Y ahi, no admito los peros.
Hablemos de Venezuela. De un régimen irregular. De un Estado que en nombre de la «Revolución» organizó bandas armadas motorizadas que a las 6 de la tarde sale a hacer justicia a punta de pistolas. De un país que está desbordado de petroleo y gas, pero que ha dejado de refinar y termina importando nafta.
Hablemos de un país que carece de lo elemental, pero que mantiene vínculos estrechos y materiales con Rusia, China y Cuba. Un país donde en los hospitales públicos no hay antibióticos, ni anestesias, ni agua potable o electricidad. Un país rico, repito, donde los hospitales son destino casi exclusivo de muerte. Donde los cadáveres se apilan en los pasillos, esperando que se vacíen las morgues. Un país que eliminó su moneda, que dolarizó sus precios internos, y en el que trabajar, salvo que se haga de manera casi clandestina, es indiferente a las posibilidades individuales de desarrollo.
Hablemos de Maduro, que no es Chavez. Hablemos de la mistica que justifica todo, incluso lo injustificable.
Hablemos de un país en el que la fuerza es propiedad del Estado, claro, pero sobre todo del paraestado, donde se mezclan presidiarios por homicidios, ex guerrilleros de las Farc, y militares millonarios. Donde la Corte Suprema está dominada por la esposa del Presidente, y donde el Parlamento fue disuelto por la fuerza.
Hablemos de ese país, y después discutimos los otros. O viceversa.
Esa idea maniquea de que todos los males de este mundo son la consecuencia de la división entre malos y buenos, unos capitalistas y opresores; otros revolucionarios y libertarios, sin bemoles, es falsa. Es anacrónica, y además, pasa por encima lo elemental: el valor de la vida y la libertad humana.
El cinismo de justificar muertes a cambio de otras muertes, a cambio de simpatías ideológicas resulta perversa y anacrónica. No se puede seguir sosteniendo en nombre de los mejores valores humanos, lo peor de la condición humana.
Venezuela, es una dictadura. En tanto las mujeres y los hombres que la componen no son libres para decidir. En tanto no tengan garantizados sus derechos individuales. En tanto no cuenten con las garantías elementales para defenderse de los abusos del Estado, en tanto no funcionen mecanismos de control y equilibrio del poder omnímodo de Nicolás Maduro.

◆ **Tarea a realizar A**:
Traduce al inglés esta oración del texto sobre Venezuela: "No se puede seguir sosteniendo en nombre de los mejores valores humanos, lo peor de la condición humana."
◆ **Tarea a realizar B**:
Según el texto sobre Venezuela, ¿quién domina la Corte Suprema?

◆ **Datos almacenados**:
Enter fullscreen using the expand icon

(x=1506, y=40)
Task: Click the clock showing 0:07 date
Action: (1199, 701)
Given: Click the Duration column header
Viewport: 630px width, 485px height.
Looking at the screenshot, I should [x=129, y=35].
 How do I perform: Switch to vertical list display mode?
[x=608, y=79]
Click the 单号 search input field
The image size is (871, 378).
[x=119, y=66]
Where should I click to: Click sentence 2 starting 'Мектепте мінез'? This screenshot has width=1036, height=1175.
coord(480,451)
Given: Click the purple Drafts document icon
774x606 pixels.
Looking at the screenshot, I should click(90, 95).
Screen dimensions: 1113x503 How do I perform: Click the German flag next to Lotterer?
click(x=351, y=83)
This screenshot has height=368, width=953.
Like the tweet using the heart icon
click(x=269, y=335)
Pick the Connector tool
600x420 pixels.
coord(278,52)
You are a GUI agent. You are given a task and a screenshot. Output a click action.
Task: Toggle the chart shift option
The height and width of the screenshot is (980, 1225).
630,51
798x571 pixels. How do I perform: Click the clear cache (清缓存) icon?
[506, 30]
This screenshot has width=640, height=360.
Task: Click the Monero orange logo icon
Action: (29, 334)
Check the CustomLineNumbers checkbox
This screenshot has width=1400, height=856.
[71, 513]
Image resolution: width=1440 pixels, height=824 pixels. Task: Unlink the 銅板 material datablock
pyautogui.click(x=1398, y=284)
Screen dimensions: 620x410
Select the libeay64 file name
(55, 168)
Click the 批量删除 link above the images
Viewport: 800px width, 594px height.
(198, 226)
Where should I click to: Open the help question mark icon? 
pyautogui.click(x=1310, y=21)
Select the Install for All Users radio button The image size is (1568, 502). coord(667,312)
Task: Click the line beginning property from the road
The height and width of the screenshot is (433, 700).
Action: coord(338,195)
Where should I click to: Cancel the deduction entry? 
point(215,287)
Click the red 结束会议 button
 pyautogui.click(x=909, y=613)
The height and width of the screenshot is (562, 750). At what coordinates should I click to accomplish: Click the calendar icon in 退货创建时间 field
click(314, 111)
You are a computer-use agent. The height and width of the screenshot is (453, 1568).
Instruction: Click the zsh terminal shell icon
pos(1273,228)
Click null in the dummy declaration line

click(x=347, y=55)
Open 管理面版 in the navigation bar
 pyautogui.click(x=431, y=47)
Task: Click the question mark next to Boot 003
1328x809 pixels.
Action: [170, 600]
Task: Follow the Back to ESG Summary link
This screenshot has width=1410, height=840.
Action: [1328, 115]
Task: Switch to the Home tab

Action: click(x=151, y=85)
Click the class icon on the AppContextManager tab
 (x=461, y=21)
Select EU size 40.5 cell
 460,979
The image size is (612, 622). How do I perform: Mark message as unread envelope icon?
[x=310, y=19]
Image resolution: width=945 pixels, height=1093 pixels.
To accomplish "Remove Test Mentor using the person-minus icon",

◆ **Respuesta escrita A**:
One cannot keep upholding, in the name of the best human values, the worst of the human condition.

◆ **Respuesta escrita B**:
La esposa del Presidente.